Un rapport d’information déposé le 14 mai 2025 en conclusion des travaux d'une mission d'information flash sur les satellites confirme ce décalage entre des discours vantant l’autonomie stratégique européenne et la réalité vécue par les militaires, le déploiement de récepteurs bi-constellations « pour permettre aux armées d’utiliser le réseau Galileo PRS », un service crypté conçu pour assurer la continuité des services gouvernementaux, étant placé au premier rang des 58 propositions. Les rares informations relatives au programme OMEGA (Opération de modernisation des équipements GNSS des armées) se sont pas plus rassurantes, la DGA semblant se féliciter du projet P3TS (Plug and Play Positioning and Timing System) « ayant la capacité de recueillir les signaux de géolocalisation par satellite des constellations GPS et GALILEO pour en déduire une position et distribuer une information de synchronisation temporelle précises ».

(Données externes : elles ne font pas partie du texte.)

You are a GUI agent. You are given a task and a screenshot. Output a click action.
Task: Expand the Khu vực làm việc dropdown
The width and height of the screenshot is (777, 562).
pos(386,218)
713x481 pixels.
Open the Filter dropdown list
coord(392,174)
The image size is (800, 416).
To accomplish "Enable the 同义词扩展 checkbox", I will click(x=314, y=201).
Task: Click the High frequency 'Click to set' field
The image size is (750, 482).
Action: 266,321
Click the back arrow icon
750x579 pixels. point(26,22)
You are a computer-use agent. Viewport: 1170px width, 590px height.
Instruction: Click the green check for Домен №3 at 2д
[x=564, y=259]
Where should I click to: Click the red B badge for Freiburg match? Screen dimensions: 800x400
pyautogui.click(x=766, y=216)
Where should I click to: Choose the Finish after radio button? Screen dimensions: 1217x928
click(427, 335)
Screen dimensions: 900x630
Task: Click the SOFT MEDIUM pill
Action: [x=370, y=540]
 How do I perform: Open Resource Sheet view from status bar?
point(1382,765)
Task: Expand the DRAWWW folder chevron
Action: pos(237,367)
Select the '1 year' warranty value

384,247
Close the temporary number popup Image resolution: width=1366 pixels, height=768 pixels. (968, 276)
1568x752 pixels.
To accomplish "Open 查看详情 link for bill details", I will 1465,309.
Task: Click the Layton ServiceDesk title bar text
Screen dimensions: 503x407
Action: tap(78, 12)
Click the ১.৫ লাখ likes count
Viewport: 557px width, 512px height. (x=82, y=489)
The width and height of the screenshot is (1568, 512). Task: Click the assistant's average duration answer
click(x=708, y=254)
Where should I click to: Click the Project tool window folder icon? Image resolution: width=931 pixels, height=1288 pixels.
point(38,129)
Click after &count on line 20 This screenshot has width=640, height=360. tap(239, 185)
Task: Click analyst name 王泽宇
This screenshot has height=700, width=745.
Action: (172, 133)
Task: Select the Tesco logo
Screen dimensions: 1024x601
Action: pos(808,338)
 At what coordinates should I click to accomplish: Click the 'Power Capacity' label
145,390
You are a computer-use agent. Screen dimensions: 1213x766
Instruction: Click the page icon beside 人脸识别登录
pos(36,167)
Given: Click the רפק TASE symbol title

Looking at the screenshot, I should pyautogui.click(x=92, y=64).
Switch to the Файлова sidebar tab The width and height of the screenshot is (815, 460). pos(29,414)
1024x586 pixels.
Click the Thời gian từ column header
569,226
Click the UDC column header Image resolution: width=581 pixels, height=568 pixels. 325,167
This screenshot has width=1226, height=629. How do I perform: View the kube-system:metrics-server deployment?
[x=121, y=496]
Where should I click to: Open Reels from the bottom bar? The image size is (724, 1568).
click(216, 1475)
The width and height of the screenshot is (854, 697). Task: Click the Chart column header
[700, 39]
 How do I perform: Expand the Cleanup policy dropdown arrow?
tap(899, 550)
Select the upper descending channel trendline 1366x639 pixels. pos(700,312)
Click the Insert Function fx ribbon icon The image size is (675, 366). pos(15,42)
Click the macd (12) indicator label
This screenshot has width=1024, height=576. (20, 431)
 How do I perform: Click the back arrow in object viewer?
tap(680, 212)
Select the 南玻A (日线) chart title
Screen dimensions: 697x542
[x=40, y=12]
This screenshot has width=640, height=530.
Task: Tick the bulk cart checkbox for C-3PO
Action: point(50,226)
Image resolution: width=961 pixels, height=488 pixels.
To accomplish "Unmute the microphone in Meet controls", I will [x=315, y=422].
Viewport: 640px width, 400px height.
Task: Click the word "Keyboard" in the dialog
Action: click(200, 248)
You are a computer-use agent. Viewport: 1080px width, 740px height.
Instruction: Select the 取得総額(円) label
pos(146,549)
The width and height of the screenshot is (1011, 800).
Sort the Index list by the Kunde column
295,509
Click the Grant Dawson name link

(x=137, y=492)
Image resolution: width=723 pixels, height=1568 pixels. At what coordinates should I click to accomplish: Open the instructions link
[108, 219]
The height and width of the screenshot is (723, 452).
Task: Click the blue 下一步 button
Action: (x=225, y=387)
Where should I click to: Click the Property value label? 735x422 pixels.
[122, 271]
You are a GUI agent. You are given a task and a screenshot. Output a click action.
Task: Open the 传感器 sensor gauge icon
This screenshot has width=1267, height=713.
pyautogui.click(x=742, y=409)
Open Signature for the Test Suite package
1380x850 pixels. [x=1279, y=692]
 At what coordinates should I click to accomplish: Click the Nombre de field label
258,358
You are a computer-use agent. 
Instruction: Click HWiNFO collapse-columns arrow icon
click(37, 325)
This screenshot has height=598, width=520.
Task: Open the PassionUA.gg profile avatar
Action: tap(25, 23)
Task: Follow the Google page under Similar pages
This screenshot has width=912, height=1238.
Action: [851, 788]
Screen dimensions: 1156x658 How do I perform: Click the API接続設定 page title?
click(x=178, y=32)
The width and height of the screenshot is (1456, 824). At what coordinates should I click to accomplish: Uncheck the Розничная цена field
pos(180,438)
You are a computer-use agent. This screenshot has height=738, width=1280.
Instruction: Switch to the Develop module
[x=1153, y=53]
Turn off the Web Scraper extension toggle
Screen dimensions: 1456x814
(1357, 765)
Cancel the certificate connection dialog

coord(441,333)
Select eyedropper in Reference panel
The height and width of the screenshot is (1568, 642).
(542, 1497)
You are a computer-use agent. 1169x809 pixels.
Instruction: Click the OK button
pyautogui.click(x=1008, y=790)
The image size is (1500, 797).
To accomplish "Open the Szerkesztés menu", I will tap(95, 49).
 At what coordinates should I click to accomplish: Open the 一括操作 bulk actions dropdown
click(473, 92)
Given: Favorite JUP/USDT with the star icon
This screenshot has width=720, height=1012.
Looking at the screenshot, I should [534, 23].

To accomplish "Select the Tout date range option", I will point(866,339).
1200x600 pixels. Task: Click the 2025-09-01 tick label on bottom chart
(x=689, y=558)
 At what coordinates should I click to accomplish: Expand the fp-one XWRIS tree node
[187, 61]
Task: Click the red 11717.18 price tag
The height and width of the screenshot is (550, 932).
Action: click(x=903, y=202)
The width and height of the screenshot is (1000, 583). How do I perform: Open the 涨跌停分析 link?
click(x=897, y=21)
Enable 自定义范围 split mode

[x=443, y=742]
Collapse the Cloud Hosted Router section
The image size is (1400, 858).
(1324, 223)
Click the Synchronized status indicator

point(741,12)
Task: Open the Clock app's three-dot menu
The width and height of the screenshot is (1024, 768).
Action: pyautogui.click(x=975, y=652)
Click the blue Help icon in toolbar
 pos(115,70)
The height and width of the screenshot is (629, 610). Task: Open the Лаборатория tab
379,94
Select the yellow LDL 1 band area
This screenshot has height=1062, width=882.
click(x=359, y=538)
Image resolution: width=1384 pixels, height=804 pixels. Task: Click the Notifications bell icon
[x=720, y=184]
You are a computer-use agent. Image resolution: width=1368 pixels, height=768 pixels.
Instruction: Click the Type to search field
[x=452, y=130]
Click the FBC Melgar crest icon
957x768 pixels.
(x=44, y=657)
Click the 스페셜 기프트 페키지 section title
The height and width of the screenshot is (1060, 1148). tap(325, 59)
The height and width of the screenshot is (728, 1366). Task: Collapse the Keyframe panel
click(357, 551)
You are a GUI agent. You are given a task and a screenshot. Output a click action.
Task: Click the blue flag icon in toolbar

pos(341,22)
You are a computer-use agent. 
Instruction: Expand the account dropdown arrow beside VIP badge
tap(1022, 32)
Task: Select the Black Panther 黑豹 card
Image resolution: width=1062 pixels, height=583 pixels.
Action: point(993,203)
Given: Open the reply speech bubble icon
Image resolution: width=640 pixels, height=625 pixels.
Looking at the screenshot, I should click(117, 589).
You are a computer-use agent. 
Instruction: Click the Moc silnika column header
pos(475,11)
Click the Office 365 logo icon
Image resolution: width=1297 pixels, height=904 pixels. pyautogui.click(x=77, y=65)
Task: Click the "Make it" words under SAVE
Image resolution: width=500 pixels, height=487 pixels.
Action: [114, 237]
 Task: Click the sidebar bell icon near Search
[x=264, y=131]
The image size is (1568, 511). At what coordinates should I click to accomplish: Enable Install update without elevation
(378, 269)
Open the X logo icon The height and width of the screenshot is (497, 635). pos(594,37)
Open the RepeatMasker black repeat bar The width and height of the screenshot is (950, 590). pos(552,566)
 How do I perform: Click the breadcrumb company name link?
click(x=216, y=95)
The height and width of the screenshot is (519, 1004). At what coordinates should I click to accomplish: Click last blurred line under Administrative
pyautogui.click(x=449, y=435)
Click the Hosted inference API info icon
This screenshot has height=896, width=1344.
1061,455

 « Face au constat que les armées françaises n’utilisaient que des GPS militaires américains et sachant que la constellation GALILEO entrait en fonctionnement, j’ai sollicité un camarade ingénieur en électronique de la DGA pour concevoir un récepteur multi-constellations à coûts maîtrisés qui soulagerait la flotte de GPS militaires, notamment à l’entrainement en métropole. Quelques mois plus tard, les deux premiers prototypes fonctionnaient. » Colonel Nicolas de la Section technique de l’armée de Terre, innovateur du projet P3TS.


La navigation par satellite repose sur un réseau mondial de satellites qui transmettent des signaux radio depuis une orbite terrestre moyenne. Ses utilisateurs connaissent surtout le Global Positioning System (GPS) développé et exploité par les États-Unis alors que trois autres constellations, GLONASS, Galileo et BeiDou, fournissent des services similaires. Au sein du bureau des Nations Unies pour les affaires spatiales (United Nations Office for Outer Space Affairs – UNOOSA), un comité international est plus particulièrement dédié à la « Géolocalisation et à la Navigation par un Système de Satellites ». A ce titre, il promeut l’interopérabilité des GNSS afin d’offrir « de meilleures capacités au niveau de l'utilisateur que celles qui seraient obtenues en s'appuyant uniquement sur les signaux ouverts d'un seul système », et plus concrètement de permettre à l’équipement terminal d'exploiter les signaux de navigation disponibles de différents GNSS et de produire une solution combinée, donc une meilleure précision et une plus grande disponibilité.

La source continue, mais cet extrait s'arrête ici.